@TaariqLewis, thanks for posting! Let's catch up soon!
Team, I'm the author/owner of the repo and would be happy to answer questions.
We were inspired by the concept some fellow MIT alumni used to win the DARPA red balloon challenge, using a Query Incentive Network to provide superior scale and reach with a distributed payout structure. Results have been very strong so far, here is some more detail on the theory: https://blog.rezscore.com/the-red-balloon-experiment-fab19a0...
We'd love to get your thoughts and questions on the concept, particularly as it comes to how to best organize this new GitHub repo to best help you in your job search.

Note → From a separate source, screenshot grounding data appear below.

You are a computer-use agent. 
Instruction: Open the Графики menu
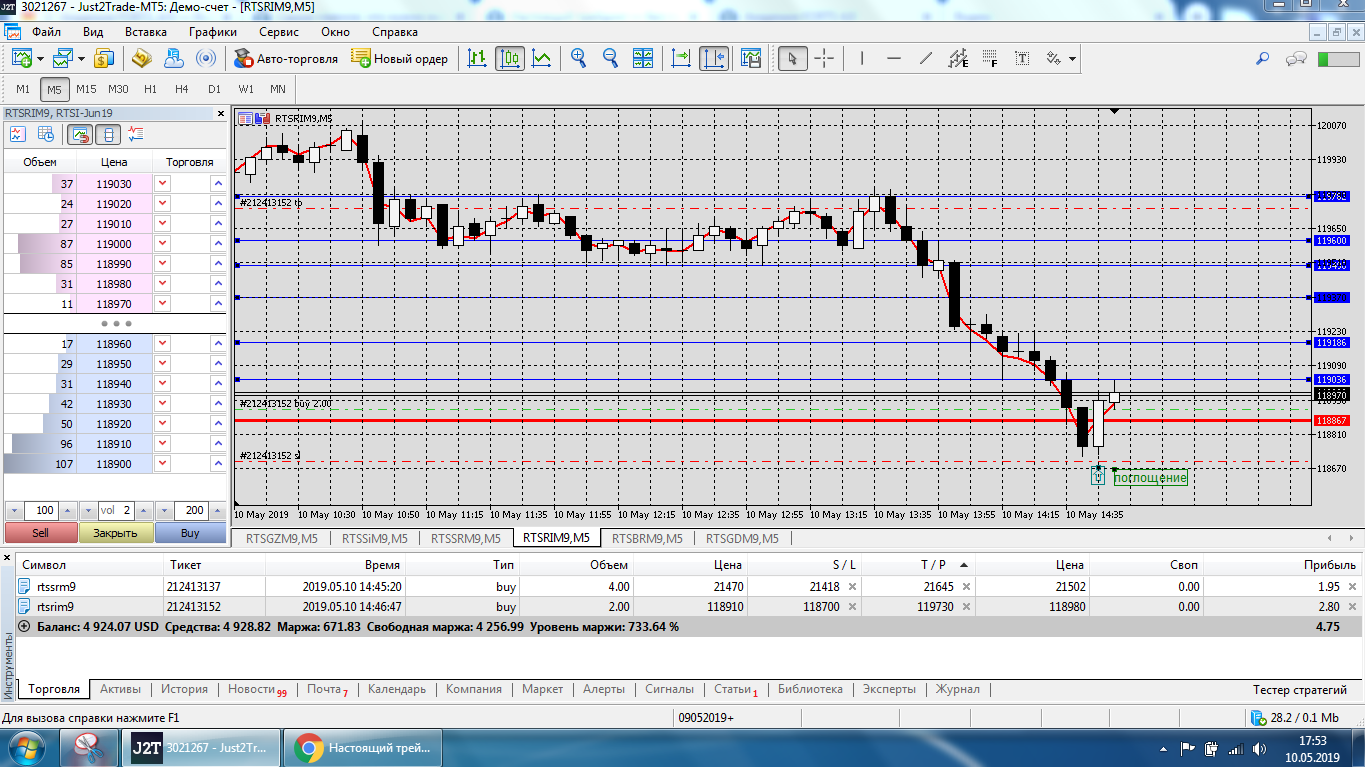[x=212, y=32]
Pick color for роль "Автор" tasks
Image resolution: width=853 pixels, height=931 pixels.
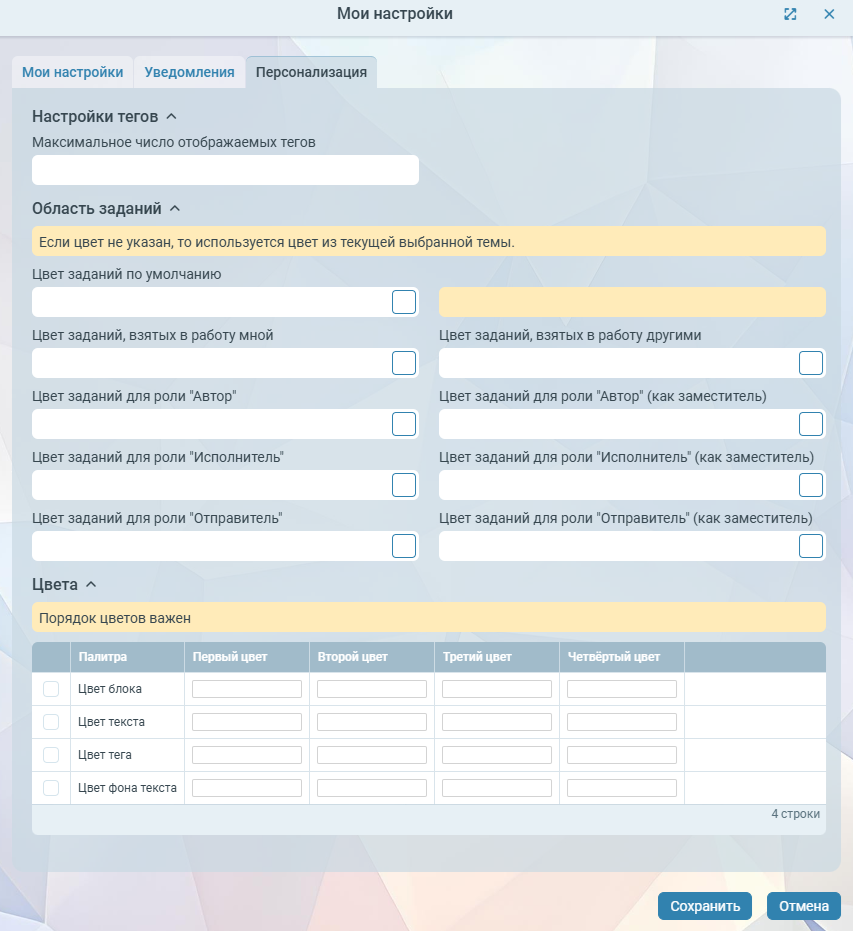point(404,424)
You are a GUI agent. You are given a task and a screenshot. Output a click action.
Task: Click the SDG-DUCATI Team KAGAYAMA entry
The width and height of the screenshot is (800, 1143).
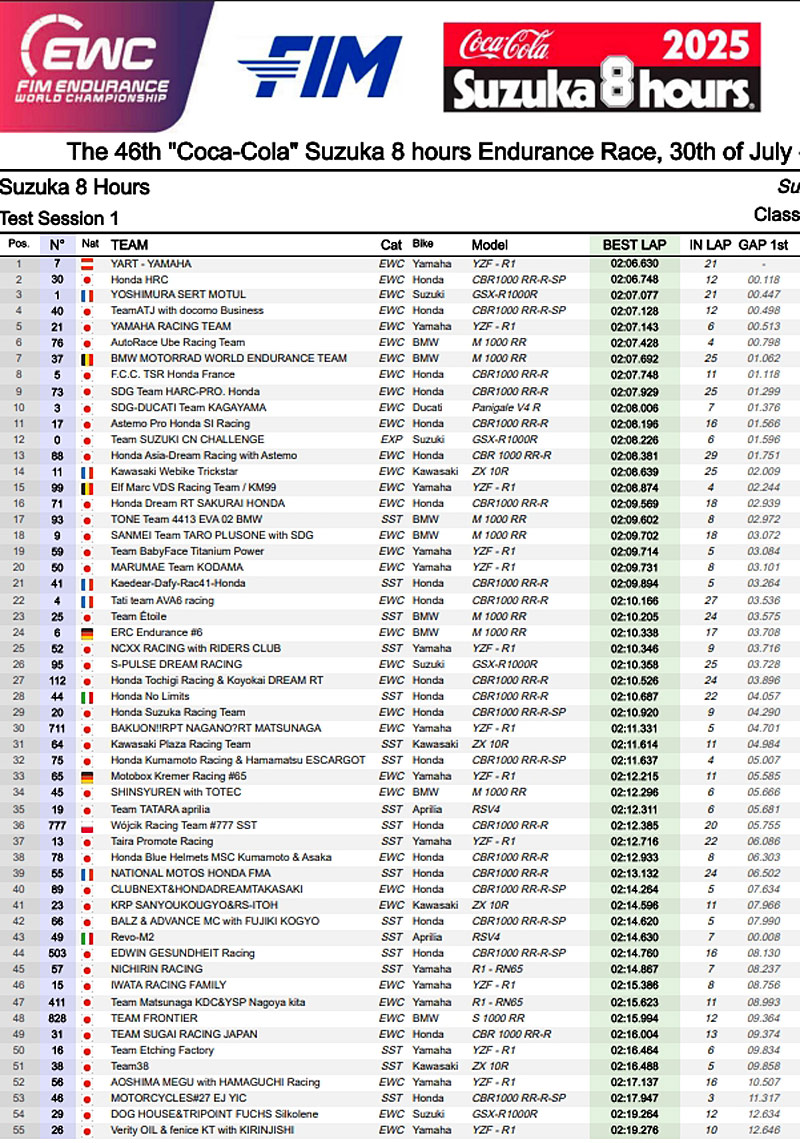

Thanks for the tip -- another user commented this as well, so we switched over to .md Markdown format. Shoot us a note and let us know if this looks better.
For the love of all that is sacred please no-one decide it would be a great startup idea to create a jobs site with bounties.
You might think it’s an opportunity because you don’t see anyone else doing it. That’s because people have been doing trying and failing at this exact concept for at least 15 years.
There’s a deep and wide startup graveyard dedicated specifically to job sites with bounties/referrals.
There, I just saved you years of pointless effort. Expend your energy money time relationships and life on something else.
Unless of course you think you’ll be doing it right/better/different/with a twist/with better timing etc. in which case you must understand you should go straight to the very very large section of that startup graveyard dedicated to those who were smarter than all the others who tried, then pour your money into the next open grave.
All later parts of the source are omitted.